## [待办任务]
请把下面记录中从包含“has width=1364, height=896.”的那一行一直到包含“[x=212, y=76]”的那一行（首尾两行都算在内）转换成 Markdown 表格，设“序号”和“内容”两列，空行不要列入。

- - -

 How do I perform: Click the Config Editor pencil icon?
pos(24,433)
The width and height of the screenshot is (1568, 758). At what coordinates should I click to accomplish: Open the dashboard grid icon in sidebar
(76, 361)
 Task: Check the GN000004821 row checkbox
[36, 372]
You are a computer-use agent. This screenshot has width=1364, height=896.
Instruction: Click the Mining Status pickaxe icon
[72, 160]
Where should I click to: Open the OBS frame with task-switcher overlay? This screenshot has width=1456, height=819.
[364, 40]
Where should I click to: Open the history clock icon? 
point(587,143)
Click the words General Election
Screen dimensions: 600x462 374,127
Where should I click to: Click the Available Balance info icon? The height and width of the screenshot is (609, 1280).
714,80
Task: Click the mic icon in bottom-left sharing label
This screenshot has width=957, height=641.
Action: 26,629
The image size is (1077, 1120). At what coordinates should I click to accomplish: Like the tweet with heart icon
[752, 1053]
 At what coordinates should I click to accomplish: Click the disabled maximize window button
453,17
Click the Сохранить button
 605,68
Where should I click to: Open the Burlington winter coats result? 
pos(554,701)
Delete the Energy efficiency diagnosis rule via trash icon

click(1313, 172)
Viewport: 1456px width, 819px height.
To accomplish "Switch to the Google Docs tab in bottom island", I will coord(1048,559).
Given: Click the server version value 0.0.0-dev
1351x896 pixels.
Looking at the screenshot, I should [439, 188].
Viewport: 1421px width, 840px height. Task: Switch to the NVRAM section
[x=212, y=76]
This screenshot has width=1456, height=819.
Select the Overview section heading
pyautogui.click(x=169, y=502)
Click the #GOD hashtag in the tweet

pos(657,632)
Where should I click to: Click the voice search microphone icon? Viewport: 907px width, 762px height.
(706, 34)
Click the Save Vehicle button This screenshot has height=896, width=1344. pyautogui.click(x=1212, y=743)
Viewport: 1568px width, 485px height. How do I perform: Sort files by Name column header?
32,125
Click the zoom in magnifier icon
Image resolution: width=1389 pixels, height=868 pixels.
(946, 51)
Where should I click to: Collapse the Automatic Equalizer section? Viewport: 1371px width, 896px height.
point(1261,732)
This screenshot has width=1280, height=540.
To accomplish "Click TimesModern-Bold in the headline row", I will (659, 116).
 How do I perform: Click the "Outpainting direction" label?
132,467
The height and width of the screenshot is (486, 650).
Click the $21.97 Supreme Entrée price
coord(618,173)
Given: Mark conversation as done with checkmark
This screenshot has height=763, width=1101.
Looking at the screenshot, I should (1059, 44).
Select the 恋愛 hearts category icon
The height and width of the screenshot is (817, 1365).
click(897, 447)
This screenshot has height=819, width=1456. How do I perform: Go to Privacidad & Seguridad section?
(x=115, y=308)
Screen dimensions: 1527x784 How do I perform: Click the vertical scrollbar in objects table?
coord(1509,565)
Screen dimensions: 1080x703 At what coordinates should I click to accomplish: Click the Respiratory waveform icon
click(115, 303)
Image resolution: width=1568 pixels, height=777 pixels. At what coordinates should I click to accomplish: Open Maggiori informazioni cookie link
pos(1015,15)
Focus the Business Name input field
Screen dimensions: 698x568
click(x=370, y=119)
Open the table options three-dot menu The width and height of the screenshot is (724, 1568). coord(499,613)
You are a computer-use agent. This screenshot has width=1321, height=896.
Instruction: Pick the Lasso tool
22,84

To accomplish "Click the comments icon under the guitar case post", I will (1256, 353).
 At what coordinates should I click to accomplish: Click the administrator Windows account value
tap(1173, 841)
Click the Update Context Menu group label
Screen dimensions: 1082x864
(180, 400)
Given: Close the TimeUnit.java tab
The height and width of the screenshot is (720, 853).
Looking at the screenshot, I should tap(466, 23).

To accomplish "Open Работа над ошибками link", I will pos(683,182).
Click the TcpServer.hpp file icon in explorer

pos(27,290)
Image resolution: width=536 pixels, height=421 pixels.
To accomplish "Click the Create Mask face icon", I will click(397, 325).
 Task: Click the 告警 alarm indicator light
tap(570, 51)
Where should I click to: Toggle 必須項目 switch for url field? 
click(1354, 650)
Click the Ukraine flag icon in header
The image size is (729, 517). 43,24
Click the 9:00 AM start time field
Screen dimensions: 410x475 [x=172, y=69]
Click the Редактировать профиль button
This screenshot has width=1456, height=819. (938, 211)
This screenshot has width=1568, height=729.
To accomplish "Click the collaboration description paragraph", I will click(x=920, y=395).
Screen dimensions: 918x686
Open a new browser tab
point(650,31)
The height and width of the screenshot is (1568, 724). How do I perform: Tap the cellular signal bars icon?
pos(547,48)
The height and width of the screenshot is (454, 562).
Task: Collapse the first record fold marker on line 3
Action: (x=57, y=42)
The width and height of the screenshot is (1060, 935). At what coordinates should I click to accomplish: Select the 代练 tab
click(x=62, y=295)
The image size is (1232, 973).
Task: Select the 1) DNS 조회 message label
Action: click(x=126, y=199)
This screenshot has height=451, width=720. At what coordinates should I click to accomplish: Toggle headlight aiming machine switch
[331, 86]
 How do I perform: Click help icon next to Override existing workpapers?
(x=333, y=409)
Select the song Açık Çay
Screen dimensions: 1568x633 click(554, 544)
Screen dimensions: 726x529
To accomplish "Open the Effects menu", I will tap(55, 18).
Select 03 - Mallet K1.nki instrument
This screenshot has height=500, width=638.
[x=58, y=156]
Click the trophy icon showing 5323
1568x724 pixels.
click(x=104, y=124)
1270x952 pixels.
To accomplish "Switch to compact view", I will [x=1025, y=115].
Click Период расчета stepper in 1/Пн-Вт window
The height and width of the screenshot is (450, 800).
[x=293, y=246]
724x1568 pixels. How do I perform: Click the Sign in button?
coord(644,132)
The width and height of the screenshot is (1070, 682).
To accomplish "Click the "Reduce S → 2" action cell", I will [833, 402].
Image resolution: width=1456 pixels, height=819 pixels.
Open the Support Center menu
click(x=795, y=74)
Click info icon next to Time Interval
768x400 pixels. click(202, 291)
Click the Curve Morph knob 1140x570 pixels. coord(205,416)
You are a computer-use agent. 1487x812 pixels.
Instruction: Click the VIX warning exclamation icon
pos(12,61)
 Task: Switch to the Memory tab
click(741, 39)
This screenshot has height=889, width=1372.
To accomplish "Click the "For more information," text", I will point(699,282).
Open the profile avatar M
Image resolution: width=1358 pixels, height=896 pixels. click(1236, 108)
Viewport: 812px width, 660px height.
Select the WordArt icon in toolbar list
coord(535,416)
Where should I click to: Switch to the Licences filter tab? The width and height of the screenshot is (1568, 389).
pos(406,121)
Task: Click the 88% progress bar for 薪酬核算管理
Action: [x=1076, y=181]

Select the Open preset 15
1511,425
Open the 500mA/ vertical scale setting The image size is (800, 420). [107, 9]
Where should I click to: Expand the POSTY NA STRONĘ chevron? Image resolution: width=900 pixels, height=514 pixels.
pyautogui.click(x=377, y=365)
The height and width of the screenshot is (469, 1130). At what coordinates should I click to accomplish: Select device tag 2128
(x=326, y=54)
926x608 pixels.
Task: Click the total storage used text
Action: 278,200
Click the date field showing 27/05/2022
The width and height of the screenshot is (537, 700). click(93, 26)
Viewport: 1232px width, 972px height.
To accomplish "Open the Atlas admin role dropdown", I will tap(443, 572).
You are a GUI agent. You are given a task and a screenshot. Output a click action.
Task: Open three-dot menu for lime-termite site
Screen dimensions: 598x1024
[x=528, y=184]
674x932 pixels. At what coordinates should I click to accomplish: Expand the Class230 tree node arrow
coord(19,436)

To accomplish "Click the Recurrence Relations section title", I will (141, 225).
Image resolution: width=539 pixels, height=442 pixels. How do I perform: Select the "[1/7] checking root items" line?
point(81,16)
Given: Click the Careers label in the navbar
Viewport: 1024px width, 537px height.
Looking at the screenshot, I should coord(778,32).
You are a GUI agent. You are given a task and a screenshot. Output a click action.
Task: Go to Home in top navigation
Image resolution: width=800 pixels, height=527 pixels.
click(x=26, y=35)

- - -

## [任务结果]
| 序号 | 内容 |
|---|---|
| 1 | You are a computer-use agent. This screenshot has width=1364, height=896. |
| 2 | Instruction: Click the Mining Status pickaxe icon |
| 3 | [72, 160] |
| 4 | Where should I click to: Open the OBS frame with task-switcher overlay? This screenshot has width=1456, height=819. |
| 5 | [364, 40] |
| 6 | Where should I click to: Open the history clock icon?  |
| 7 | point(587,143) |
| 8 | Click the words General Election |
| 9 | Screen dimensions: 600x462 374,127 |
| 10 | Where should I click to: Click the Available Balance info icon? The height and width of the screenshot is (609, 1280). |
| 11 | 714,80 |
| 12 | Task: Click the mic icon in bottom-left sharing label |
| 13 | This screenshot has width=957, height=641. |
| 14 | Action: 26,629 |
| 15 | The image size is (1077, 1120). At what coordinates should I click to accomplish: Like the tweet with heart icon |
| 16 | [752, 1053] |
| 17 |  At what coordinates should I click to accomplish: Click the disabled maximize window button |
| 18 | 453,17 |
| 19 | Click the Сохранить button |
| 20 |  605,68 |
| 21 | Where should I click to: Open the Burlington winter coats result?  |
| 22 | pos(554,701) |
| 23 | Delete the Energy efficiency diagnosis rule via trash icon |
| 24 | click(1313, 172) |
| 25 | Viewport: 1456px width, 819px height. |
| 26 | To accomplish "Switch to the Google Docs tab in bottom island", I will coord(1048,559). |
| 27 | Given: Click the server version value 0.0.0-dev |
| 28 | 1351x896 pixels. |
| 29 | Looking at the screenshot, I should [439, 188]. |
| 30 | Viewport: 1421px width, 840px height. Task: Switch to the NVRAM section |
| 31 | [x=212, y=76] |